Materials provided: Begin

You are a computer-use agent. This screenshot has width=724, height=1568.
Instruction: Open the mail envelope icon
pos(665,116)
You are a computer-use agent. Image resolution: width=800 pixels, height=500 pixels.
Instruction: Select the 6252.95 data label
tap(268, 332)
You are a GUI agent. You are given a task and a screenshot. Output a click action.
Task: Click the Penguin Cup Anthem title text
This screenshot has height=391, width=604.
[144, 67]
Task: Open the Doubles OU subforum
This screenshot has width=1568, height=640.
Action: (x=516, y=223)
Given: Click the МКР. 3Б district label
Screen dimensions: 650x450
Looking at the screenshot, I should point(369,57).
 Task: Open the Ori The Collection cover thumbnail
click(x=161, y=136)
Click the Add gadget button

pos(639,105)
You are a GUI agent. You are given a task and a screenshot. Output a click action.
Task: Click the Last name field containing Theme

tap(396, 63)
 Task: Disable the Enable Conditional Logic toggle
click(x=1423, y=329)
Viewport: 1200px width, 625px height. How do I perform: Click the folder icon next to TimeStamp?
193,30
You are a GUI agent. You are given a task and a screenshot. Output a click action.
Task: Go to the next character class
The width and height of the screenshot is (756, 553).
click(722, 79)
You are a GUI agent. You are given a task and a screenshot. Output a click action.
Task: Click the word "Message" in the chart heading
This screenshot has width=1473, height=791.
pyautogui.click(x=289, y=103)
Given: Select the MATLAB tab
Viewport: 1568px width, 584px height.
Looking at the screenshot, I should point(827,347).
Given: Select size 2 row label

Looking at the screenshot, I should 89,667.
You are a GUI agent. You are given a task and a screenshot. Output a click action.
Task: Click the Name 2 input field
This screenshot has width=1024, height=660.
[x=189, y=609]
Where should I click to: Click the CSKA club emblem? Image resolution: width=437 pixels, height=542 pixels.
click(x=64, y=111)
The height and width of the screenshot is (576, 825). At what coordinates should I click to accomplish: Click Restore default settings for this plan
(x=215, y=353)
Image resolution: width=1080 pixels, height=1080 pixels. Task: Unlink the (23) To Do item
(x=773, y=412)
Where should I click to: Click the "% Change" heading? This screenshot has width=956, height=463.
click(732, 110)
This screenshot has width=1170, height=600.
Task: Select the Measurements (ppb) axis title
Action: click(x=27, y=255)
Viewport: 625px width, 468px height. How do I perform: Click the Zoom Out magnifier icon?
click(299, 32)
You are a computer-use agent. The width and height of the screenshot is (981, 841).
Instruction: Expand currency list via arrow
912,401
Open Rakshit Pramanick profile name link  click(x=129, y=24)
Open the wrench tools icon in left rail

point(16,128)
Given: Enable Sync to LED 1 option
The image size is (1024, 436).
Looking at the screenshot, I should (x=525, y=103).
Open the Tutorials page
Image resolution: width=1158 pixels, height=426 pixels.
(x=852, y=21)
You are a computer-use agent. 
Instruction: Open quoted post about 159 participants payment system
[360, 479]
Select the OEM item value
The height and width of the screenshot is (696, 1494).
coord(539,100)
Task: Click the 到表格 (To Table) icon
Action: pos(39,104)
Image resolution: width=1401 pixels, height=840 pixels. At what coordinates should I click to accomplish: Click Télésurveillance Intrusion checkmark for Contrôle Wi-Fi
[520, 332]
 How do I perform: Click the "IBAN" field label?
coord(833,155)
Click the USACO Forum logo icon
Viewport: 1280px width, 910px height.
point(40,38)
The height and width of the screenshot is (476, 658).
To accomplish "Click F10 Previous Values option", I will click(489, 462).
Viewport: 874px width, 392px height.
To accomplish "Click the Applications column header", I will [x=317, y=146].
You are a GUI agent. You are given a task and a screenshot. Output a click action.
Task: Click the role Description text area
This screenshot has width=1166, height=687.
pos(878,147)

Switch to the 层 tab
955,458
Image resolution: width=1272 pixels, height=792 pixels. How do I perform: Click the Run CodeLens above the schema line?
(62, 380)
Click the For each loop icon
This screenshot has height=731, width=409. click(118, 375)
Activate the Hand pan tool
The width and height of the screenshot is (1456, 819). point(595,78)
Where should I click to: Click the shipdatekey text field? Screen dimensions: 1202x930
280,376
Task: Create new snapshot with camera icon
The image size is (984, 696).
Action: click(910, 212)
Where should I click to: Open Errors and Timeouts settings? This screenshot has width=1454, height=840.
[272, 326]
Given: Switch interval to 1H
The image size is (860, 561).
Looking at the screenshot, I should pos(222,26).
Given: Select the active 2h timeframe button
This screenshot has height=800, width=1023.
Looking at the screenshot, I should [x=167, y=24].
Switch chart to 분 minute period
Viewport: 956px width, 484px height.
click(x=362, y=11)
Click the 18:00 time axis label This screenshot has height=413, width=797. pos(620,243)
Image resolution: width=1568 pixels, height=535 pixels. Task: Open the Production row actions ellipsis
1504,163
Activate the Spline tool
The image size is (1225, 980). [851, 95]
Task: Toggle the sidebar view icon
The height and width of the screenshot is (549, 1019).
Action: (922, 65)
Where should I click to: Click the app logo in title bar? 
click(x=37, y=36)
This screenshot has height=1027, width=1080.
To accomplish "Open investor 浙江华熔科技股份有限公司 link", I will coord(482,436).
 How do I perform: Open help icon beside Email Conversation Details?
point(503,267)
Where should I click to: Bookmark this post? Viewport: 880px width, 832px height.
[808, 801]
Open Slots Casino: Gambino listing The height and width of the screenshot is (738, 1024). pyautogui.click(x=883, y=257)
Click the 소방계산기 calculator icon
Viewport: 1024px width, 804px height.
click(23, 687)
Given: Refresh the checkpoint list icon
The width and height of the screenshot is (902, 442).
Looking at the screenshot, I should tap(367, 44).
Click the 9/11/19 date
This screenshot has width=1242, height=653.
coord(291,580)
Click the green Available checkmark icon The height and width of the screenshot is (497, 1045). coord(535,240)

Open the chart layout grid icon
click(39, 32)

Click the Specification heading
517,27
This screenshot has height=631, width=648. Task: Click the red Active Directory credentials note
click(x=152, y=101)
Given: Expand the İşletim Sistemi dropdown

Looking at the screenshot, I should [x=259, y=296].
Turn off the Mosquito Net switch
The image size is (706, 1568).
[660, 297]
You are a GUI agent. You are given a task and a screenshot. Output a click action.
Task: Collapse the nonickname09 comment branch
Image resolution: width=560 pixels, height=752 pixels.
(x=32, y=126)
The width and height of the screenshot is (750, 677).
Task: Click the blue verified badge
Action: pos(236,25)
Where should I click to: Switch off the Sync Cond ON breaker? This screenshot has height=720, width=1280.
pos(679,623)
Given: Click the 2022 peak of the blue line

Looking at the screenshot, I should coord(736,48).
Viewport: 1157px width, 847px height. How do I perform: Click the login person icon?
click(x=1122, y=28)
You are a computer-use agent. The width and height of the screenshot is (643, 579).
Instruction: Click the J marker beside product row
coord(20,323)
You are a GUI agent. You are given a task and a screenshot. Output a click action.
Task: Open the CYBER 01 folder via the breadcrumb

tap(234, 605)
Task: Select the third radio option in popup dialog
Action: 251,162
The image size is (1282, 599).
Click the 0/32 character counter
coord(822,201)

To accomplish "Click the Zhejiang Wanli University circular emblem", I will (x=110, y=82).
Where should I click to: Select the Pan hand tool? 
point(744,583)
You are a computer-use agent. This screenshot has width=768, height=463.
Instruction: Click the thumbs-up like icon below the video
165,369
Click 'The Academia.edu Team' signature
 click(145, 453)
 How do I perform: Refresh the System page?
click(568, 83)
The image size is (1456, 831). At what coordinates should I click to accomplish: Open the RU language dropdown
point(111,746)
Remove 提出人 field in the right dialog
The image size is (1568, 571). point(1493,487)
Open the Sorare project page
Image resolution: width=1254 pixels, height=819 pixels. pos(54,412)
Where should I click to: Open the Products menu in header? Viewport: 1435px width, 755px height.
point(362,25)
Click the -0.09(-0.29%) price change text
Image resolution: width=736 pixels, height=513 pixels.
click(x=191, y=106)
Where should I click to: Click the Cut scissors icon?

Materials provided: End

## Try it
Give the number of lines in the entries that include the string "will", and nothing else.

## Completed task
4